BEGIN Supplied material

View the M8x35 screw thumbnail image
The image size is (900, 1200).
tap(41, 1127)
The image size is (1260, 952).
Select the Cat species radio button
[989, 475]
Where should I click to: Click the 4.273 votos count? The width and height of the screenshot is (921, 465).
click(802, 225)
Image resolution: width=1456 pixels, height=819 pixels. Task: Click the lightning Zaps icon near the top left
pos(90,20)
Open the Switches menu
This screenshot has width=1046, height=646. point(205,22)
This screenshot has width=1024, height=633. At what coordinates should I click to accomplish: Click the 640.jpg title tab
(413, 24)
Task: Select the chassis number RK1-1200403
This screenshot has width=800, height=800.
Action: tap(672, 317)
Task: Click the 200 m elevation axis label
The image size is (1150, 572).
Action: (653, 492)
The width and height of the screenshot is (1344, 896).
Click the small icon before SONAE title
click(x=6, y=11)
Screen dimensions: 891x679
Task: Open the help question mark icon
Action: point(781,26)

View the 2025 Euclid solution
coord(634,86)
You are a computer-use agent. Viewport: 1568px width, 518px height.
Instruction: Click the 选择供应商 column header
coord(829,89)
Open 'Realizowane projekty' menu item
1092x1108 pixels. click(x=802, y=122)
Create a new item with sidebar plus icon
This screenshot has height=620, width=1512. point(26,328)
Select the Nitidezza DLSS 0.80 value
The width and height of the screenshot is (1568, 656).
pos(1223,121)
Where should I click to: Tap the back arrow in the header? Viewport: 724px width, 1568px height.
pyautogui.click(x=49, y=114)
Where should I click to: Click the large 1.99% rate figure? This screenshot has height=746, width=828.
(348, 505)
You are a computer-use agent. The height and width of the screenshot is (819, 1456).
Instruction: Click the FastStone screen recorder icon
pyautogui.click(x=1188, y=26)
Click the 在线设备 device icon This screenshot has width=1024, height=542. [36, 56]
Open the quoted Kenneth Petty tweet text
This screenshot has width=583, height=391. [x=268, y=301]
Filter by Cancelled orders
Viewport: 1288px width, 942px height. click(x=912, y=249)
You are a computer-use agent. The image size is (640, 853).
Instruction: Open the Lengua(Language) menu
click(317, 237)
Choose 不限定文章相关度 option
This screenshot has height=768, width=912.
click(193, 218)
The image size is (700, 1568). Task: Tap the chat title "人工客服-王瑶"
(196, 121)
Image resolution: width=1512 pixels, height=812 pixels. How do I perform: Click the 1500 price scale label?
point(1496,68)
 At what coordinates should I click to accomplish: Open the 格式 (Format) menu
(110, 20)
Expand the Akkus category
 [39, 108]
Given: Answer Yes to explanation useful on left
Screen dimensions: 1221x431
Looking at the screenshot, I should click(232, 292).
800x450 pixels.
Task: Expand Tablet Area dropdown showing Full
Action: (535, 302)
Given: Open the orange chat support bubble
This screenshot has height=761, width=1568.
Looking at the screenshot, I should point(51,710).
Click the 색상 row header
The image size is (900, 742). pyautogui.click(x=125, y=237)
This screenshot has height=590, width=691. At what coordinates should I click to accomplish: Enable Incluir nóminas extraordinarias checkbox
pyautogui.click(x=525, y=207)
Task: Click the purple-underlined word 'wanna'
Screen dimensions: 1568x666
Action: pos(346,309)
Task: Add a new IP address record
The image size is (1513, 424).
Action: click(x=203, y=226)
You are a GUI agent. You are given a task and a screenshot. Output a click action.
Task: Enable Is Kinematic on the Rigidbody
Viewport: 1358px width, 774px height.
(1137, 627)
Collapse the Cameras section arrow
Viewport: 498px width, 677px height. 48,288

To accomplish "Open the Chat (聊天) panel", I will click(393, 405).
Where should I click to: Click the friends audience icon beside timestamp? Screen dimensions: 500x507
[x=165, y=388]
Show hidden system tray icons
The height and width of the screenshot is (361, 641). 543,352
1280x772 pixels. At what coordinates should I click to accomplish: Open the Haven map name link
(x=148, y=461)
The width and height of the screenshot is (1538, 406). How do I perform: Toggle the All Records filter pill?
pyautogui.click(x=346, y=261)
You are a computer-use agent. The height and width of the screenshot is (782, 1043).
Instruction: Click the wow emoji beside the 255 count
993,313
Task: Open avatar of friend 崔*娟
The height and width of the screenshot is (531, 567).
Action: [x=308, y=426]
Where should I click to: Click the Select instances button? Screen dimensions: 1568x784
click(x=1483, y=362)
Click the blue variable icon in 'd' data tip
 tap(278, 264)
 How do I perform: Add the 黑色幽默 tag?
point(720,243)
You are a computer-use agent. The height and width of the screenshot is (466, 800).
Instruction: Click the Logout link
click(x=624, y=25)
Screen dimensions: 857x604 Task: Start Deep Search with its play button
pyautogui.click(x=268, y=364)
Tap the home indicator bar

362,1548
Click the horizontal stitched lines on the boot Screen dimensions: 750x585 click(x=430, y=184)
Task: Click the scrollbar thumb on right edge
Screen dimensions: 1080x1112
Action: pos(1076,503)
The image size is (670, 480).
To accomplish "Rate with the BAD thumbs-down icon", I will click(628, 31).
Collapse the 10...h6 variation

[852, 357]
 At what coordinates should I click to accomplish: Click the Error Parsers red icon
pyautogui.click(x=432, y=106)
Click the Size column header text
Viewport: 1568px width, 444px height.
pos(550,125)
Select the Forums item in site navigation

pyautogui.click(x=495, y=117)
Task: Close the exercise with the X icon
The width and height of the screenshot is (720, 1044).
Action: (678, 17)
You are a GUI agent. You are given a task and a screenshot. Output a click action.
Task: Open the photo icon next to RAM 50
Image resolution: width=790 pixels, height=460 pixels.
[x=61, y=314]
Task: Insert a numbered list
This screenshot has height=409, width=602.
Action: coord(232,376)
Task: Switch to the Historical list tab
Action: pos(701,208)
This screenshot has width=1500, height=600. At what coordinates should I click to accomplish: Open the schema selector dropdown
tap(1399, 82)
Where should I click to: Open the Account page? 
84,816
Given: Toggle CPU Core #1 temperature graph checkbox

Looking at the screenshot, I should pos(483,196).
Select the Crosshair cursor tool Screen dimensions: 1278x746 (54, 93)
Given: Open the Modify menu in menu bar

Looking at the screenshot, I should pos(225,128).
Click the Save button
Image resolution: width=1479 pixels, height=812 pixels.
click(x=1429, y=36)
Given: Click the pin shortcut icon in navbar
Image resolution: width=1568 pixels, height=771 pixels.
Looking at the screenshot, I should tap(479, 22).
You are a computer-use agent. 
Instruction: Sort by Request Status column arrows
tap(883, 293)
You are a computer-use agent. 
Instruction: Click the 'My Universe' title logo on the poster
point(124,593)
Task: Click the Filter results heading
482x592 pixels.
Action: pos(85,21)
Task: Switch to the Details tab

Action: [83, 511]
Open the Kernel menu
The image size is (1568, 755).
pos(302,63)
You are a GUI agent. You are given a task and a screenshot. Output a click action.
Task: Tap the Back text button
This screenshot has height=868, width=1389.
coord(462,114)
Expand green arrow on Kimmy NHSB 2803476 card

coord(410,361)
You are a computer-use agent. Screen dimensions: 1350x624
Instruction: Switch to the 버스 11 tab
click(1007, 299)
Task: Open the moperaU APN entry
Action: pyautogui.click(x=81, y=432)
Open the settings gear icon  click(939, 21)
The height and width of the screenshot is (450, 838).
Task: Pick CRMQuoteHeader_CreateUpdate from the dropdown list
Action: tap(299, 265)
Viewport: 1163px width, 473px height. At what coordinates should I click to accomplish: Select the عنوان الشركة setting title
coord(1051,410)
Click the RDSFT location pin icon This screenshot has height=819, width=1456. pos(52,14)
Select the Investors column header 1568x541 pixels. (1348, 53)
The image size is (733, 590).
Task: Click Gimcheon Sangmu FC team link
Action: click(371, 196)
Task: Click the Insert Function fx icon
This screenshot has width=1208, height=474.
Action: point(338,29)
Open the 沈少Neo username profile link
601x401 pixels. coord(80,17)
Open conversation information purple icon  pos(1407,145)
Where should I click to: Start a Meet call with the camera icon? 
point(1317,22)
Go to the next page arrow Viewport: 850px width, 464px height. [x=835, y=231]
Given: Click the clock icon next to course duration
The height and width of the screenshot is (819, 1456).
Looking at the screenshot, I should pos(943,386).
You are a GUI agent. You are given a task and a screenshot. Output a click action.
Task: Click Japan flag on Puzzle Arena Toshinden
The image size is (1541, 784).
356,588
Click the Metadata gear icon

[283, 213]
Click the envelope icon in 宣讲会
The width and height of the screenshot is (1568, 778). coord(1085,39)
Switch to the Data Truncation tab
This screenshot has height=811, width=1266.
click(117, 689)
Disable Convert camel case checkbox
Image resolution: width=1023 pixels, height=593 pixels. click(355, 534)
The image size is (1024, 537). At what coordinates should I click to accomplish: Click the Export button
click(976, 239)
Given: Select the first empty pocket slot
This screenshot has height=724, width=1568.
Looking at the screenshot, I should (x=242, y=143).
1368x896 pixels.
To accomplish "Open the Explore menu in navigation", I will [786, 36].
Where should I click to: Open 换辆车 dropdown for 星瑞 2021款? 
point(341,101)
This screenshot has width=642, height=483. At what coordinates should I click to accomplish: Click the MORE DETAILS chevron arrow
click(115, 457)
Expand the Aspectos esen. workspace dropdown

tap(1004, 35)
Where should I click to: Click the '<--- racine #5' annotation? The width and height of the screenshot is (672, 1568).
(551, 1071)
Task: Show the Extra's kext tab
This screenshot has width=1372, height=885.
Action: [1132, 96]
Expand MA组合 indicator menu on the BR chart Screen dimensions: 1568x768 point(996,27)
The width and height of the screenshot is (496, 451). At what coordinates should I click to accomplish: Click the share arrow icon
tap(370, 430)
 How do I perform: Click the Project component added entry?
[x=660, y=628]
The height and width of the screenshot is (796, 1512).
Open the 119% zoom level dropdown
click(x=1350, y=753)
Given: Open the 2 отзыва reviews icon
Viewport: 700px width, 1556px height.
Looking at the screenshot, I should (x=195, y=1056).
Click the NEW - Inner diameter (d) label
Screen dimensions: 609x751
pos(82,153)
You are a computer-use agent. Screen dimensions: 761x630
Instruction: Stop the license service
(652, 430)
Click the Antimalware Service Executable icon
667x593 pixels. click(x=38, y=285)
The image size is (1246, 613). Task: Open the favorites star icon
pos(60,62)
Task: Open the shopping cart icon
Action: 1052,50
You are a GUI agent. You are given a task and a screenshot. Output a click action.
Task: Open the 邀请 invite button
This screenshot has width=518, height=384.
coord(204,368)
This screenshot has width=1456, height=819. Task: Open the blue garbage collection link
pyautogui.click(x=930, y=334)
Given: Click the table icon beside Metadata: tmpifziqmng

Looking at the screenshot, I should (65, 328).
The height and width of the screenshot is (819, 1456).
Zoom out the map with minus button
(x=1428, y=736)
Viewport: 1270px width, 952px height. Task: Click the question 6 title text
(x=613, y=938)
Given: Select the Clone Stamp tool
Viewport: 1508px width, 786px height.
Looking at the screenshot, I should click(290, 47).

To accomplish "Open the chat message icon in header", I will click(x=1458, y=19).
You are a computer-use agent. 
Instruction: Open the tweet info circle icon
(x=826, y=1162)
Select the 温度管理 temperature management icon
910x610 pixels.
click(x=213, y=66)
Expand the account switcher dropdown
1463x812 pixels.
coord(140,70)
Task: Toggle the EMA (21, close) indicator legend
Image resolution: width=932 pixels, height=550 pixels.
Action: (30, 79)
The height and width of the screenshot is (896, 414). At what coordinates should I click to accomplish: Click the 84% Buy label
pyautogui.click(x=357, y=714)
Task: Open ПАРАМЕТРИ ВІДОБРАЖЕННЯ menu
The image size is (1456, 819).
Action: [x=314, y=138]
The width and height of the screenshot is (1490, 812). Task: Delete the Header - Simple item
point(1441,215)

END Supplied material

What you need to do: Rewrite the listing lines starting with the line containing "This screenshot has width=1500, height=600." and going on through the line containing "click(x=1429, y=36)", swapping "schema selector" for "database selector". Leave everything else unchanged.

Exercise result:
This screenshot has width=1500, height=600. At what coordinates should I click to accomplish: Open the database selector dropdown
tap(1399, 82)
Where should I click to: Open the Account page? 
84,816
Given: Toggle CPU Core #1 temperature graph checkbox

Looking at the screenshot, I should pos(483,196).
Select the Crosshair cursor tool Screen dimensions: 1278x746 (54, 93)
Given: Open the Modify menu in menu bar

Looking at the screenshot, I should pos(225,128).
Click the Save button
Image resolution: width=1479 pixels, height=812 pixels.
click(x=1429, y=36)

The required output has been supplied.